Is there anything her needs? DVD player? somethingto keep him busy?

He had bone marrow taken for testing 2 weeks ago. The full results still aren't back yet , but those that have come back are 'inconclusive', whatever that means. He had a sample taken for matching today as apparently it will be much harder to do once the chemo kicks in.

I understand there is only a 25% chance of a match anyway with a full sibling, so we're not over optimistic that DH will be a match.

It's so frustrating as they told him they we 90%+ certain it was CLL about 6 weeks ago but don't seem to be any further forward. He is obviously worried that it is something more acute, particularly his spleen is very enlarged and the steriods he has been on for the anemia have stopped working, hence being back in hospital.

A DVD player might be a good idea. He doesn't want any music or reminders of home as he finds it too upsetting at the moment

Thanks sandripples

Please get him to a specialist hospital ASAP. They should know what they are dealing with by now and if not they should find someone that does. Hospitals never like to refer elsewhere as it costs them loads and also they dont like to lose the rare learning cases either
Bone marrow results normally take 2 weeks for DH.
If it helps DH spleen was huge you could see it poking out of his tummy, and his liver was enlarged too. He also had huge amount of white cells at 414 (meant to be 9-13).
Will see if I can find your local ish specialists names ect, I only know the london lot.

Thank you so much Lisa. I think BILs white cell count was 26, so not that high, but the haemolytic anemia doesn't seem to be stabilising yet and it's been going on for over a month now so it's a bit worrying.

I think we will try and get him looked at somewhere else, but don't really know where to start looking. If you could point me in the direction of any useful lists or anything that would be really helpful.

Arse - his RBC count is down to 5.8 again today after a transfusion that brought it up to 10.8 on Monday.

That seems like such a rapid rate to be losing red blood cells at :(

Sorry to hear his count's dropped so low, he will be feeling really poorly with such a low count. Have they decided what they're dealing with yet? He really should be in a specialist unit who know what they're dealing with and how to deal with it.

Hope he feels beter soon.

Thanks Vev,

I think we will look at trying to get him in somewhere else once the anaemia's stabilised (assuming it does), but until then there's nowhere really local enough for him to get to most days for blood tests and transfusions.

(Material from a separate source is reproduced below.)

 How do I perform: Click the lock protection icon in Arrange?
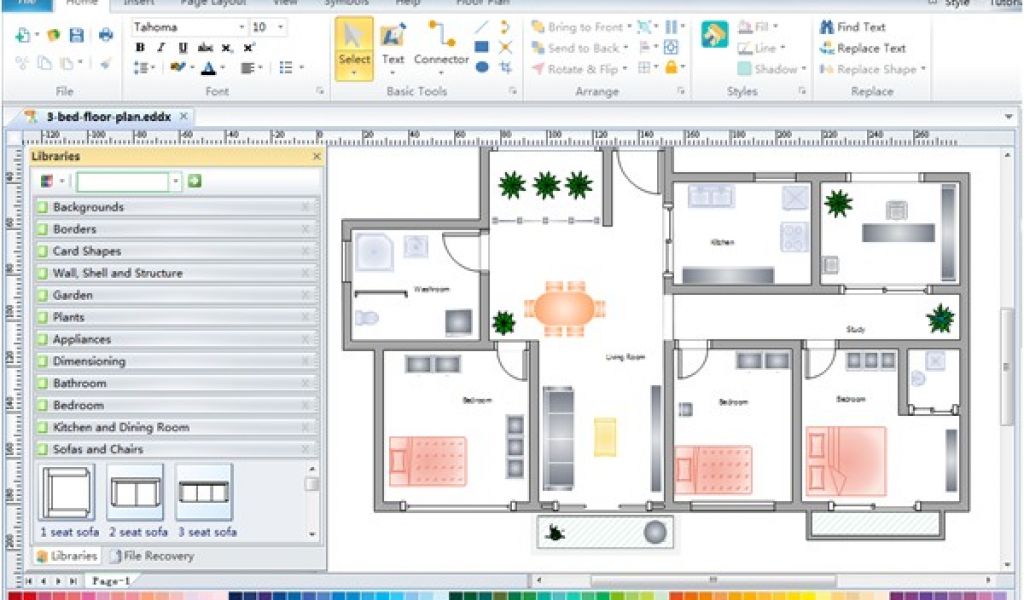point(671,68)
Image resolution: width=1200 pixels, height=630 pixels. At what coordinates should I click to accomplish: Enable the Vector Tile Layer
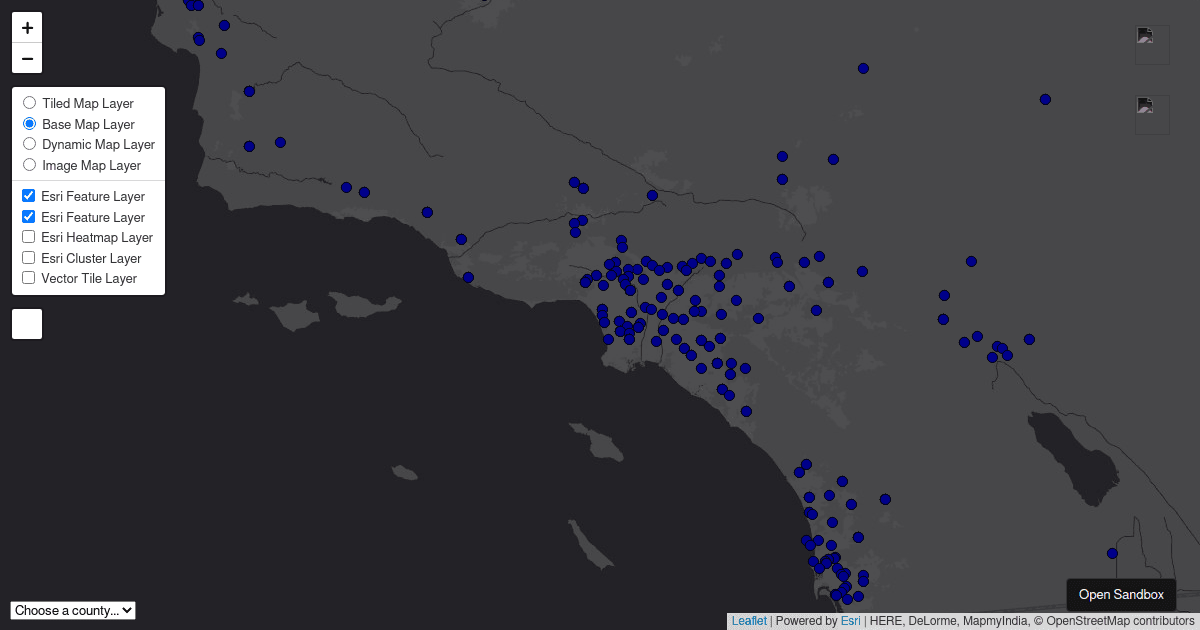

It seems so disorganised though. They let him go home yesterday without checking his bloods and told him they would see him on Friday. He started feeling ill again this morning and went back in at lunchtime. He needs 4 pints of blood tonight before being discharged and they haven't even started the transfusions yet (the blood hasn't arrived from Leeds apparently ). This means he's going to be discharged at about 4am. Also because he was discharged yesterday there isn't a bed for him in the haematology unit and he's just hanging around in A&E, which can't be ideal from an infection control perspective.